(a) What is hashing function? Explain any four hashing functions with examples. (b) Write notes on the following: (i) Overflow handling in hashing (ii) Static tree tables

Q.) (a) What is hashing function? Explain any four hashing functions with examples. (b) Write notes on the following: (i) Overflow handling in hashing (ii) Static tree tables

 Subject: Data Structure and Algorithm

(a) What is a Hashing Function?

A hashing function is an algorithm that takes an input (or 'message') and returns a fixed-size string of bytes. The output is typically a 'hash code' or 'hash value'. Hashing functions are designed to be a one-way function, which means it should be computationally infeasible to reverse the operation or find two different inputs that produce the same hash value (a condition known as a collision). Hashing functions are widely used in computer science for various applications such as data retrieval, cryptographic security, and data integrity verification.

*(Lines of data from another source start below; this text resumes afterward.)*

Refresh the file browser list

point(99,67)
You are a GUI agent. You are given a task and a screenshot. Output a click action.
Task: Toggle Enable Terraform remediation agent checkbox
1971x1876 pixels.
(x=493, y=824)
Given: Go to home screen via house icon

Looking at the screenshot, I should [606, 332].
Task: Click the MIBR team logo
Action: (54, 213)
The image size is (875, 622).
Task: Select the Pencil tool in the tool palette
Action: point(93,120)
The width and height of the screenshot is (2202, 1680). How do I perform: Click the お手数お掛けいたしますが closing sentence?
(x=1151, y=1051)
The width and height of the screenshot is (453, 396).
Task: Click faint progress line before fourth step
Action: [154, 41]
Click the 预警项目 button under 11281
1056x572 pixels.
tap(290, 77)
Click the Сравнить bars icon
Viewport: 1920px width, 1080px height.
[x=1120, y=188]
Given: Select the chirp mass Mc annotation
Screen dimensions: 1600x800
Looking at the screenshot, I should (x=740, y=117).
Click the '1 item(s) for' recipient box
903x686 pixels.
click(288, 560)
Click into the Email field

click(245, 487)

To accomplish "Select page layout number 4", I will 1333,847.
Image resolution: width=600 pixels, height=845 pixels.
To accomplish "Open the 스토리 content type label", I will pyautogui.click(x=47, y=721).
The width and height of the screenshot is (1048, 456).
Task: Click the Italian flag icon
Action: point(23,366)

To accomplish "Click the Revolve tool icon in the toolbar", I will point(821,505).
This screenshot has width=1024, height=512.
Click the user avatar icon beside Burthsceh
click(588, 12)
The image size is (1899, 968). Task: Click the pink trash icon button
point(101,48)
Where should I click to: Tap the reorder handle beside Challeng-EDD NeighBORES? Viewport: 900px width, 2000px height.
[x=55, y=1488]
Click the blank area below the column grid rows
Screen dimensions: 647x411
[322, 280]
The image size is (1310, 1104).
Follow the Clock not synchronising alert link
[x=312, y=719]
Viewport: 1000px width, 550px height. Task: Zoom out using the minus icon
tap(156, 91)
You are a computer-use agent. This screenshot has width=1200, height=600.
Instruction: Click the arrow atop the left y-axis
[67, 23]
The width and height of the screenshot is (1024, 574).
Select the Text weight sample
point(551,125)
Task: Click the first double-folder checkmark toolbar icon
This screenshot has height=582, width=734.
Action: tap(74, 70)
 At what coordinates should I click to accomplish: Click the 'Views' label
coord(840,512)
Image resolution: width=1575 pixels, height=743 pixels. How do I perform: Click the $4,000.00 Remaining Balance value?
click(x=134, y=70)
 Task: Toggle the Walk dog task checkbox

Four Hashing Functions with Examples:

  1. MD5 (Message Digest Algorithm 5):

    • Purpose: Originally designed for cryptographic purposes but now considered broken and unsuitable for further use because it's vulnerable to hash collisions.
    • Output Size: 128-bit hash value.
    • Example: plaintext Input: "Hello, World!" MD5 Hash: "65a8e27d8879283831b664bd8b7f0ad4"

  2. SHA-1 (Secure Hash Algorithm 1):

    • Purpose: Designed by the National Security Agency (NSA) to be part of the Digital Signature Algorithm. Like MD5, SHA-1 is also no longer considered secure against well-funded attackers.
    • Output Size: 160-bit hash value.
    • Example: plaintext Input: "Hello, World!" SHA-1 Hash: "2ef7bde608ce5404e97d5f042f95f89f1c232871"

  3. SHA-256 (Secure Hash Algorithm 256-bit):

    • Purpose: Part of the SHA-2 family, designed by the NSA, and widely used for secure applications including in blockchain and SSL certificates.
    • Output Size: 256-bit hash value.
    • Example: plaintext Input: "Hello, World!" SHA-256 Hash: "a591a6d40bf420404a011733cfb7b190d62c65bf0bcda32b57b277d9ad9f146e"

  4. CRC32 (Cyclic Redundancy Check):

    • Purpose: A checksum hashing function used to detect accidental changes to raw data in digital networks and storage devices.
    • Output Size: 32-bit hash value.
    • Example: plaintext Input: "Hello, World!" CRC32 Hash: "1c291ca3"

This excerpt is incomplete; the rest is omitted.